Data extracted from a collection
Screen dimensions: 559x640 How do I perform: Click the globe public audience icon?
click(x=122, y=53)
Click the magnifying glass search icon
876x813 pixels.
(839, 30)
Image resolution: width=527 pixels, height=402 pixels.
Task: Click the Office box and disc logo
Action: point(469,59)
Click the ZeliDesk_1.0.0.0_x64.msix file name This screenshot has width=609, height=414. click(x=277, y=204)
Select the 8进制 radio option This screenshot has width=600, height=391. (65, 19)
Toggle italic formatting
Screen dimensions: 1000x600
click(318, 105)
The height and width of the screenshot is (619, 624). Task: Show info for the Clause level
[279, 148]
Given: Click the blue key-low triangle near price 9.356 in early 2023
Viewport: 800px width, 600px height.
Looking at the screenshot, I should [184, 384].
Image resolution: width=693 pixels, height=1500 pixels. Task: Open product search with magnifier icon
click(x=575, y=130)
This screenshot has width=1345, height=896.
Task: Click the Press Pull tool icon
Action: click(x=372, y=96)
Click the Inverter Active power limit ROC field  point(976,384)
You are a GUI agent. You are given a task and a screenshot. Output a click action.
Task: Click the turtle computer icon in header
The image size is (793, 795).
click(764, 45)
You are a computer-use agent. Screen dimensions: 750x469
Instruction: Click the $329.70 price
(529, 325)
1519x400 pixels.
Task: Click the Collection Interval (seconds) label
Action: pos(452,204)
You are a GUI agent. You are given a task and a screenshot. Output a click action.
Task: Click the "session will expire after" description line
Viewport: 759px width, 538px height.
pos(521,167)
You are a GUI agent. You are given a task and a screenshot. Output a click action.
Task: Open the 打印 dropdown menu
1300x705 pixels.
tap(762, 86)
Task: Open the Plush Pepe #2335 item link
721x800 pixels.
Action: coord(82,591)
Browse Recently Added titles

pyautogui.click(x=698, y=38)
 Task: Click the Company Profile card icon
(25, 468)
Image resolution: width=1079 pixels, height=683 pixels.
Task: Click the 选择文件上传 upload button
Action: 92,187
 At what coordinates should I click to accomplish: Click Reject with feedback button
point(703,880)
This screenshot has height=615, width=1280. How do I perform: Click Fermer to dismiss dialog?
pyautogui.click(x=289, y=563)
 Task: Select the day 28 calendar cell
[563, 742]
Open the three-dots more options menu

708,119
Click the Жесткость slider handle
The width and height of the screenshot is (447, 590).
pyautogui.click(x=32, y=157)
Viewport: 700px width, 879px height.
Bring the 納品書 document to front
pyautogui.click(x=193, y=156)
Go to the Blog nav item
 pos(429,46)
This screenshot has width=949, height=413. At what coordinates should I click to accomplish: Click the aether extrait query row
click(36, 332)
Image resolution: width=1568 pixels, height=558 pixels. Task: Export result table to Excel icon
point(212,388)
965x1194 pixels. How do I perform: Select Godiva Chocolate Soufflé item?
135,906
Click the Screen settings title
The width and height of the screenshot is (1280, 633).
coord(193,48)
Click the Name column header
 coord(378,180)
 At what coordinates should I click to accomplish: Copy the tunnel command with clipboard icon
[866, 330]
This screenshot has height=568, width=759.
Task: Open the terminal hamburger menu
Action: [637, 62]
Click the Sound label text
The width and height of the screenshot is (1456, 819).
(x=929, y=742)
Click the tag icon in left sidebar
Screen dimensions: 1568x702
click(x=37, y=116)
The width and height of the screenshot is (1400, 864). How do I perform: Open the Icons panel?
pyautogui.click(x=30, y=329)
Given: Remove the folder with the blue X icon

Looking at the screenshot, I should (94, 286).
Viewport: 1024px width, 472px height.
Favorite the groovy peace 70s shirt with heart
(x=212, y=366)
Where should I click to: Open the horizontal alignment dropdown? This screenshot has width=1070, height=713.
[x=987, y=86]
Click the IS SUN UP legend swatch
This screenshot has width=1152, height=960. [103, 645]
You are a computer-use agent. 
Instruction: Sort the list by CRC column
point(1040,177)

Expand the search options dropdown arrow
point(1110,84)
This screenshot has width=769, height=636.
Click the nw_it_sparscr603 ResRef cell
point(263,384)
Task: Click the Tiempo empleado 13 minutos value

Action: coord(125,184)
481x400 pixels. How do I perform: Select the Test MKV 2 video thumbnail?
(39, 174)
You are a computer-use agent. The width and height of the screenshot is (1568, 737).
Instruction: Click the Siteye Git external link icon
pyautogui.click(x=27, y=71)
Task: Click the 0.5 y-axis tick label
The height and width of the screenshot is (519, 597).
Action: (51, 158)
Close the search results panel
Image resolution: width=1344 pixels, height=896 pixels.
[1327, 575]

Task directions
Output consists of exactly the lines from the one containing "Favorite the groovy" to the end of the records above, retyped without change and with nothing extra.

Expected output
Favorite the groovy peace 70s shirt with heart
(x=212, y=366)
Where should I click to: Open the horizontal alignment dropdown? This screenshot has width=1070, height=713.
[x=987, y=86]
Click the IS SUN UP legend swatch
This screenshot has width=1152, height=960. [103, 645]
You are a computer-use agent. 
Instruction: Sort the list by CRC column
point(1040,177)

Expand the search options dropdown arrow
point(1110,84)
This screenshot has width=769, height=636.
Click the nw_it_sparscr603 ResRef cell
point(263,384)
Task: Click the Tiempo empleado 13 minutos value

Action: coord(125,184)
481x400 pixels. How do I perform: Select the Test MKV 2 video thumbnail?
(39, 174)
You are a computer-use agent. The width and height of the screenshot is (1568, 737).
Instruction: Click the Siteye Git external link icon
pyautogui.click(x=27, y=71)
Task: Click the 0.5 y-axis tick label
The height and width of the screenshot is (519, 597).
Action: (51, 158)
Close the search results panel
Image resolution: width=1344 pixels, height=896 pixels.
[1327, 575]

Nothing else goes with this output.